→ PARTS OF THE EXERCISE:
1 - In the notebook excerpt on agency, town, and state data, what does label encoding do to the id fields, and what later step will it help with?
2 - Pick up the notebook excerpt on agency, town, and state data right after its final line of code, and keep its style.

→ EXCERPTED TEXT:
Shape of town_state: (790, 3)
Number of towns: 260
Number of states: 33
Number of agencies: 790
Max agency id: 25769

Out[10]:

	Agencia_ID	Town	State
0	1110	2008 AG. LAGO FILT	MÉXICO, D.F.
1	1111	2002 AG. AZCAPOTZALCO	MÉXICO, D.F.
2	1112	2004 AG. CUAUTITLAN	ESTADO DE MÉXICO
3	1113	2008 AG. LAGO FILT	MÉXICO, D.F.
4	1114	2029 AG.IZTAPALAPA 2	MÉXICO, D.F.

Observations:

this table maps Agencies to towns and states
there are 790 agencies serving 260 towns in 33 states
agency ods are not sequential

Data Preprocessing¶

There is not much preprocessing to be done since the data is pretty clean and well structured. However, there is one thing that be done with regards to the id fields. We oberved that none of the ids are sequential. Their range is much larger than thier counts.

Label-Encoding will make them sequential and will also be helpful in one-hot-encoding them later.

Encode Product ID

In [11]:

products['Product_ID_enc'] = LabelEncoder().fit_transform(products.Producto_ID)

→ DATASET SECTION:

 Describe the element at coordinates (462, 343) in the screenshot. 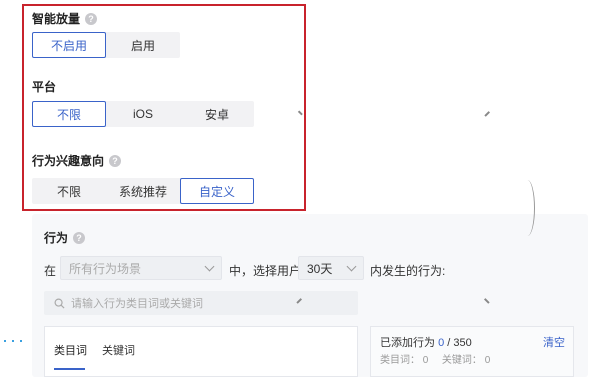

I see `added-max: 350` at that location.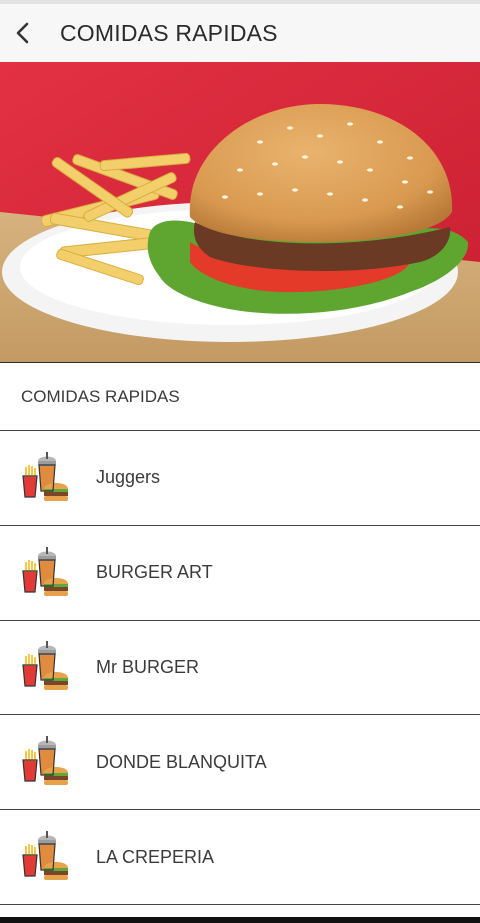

→ ANSWERS TO EACH TASK:
1 - Label encoding makes the ids sequential and will help with one-hot-encoding them later.

2 -
train_data = train_data.merge(products[['Producto_ID', 'Product_ID_enc']], how='left',
                              left_on = 'Product_id', right_on = 'Producto_ID')
train_data.drop(['Producto_ID', 'Product_id'], axis = 1, inplace = True)

test_data = test_data.merge(products[['Producto_ID', 'Product_ID_enc']], how='left',
                              left_on = 'Product_id', right_on = 'Producto_ID')
test_data.drop(['Producto_ID', 'Product_id'], axis = 1, inplace = True)

Encode Depot ID

In [12]:

town_state['Agency_id_enc'] = LabelEncoder().fit_transform(town_state.Agencia_ID)
train_data = train_data.merge(town_state[['Agencia_ID', 'Agency_id_enc']], how='left',
                              left_on = 'Depot_id', right_on = 'Agencia_ID')
train_data.drop(['Agencia_ID', 'Depot_id'], axis = 1, inplace = True)

test_data = test_data.merge(town_state[['Agencia_ID', 'Agency_id_enc']], how='left',
                              left_on = 'Depot_id', right_on = 'Agencia_ID')
test_data.drop(['Agencia_ID', 'Depot_id'], axis = 1, inplace = True)

Encode Client ID

In [13]:

clients['Client_id_enc'] = LabelEncoder().fit_transform(clients.Cliente_ID)
train_data = train_data.merge(clients[['Cliente_ID', 'Client_id_enc']], how='left',
                              left_on = 'Client_id', right_on = 'Cliente_ID')
train_data.drop(['Cliente_ID', 'Client_id'], axis = 1, inplace = True)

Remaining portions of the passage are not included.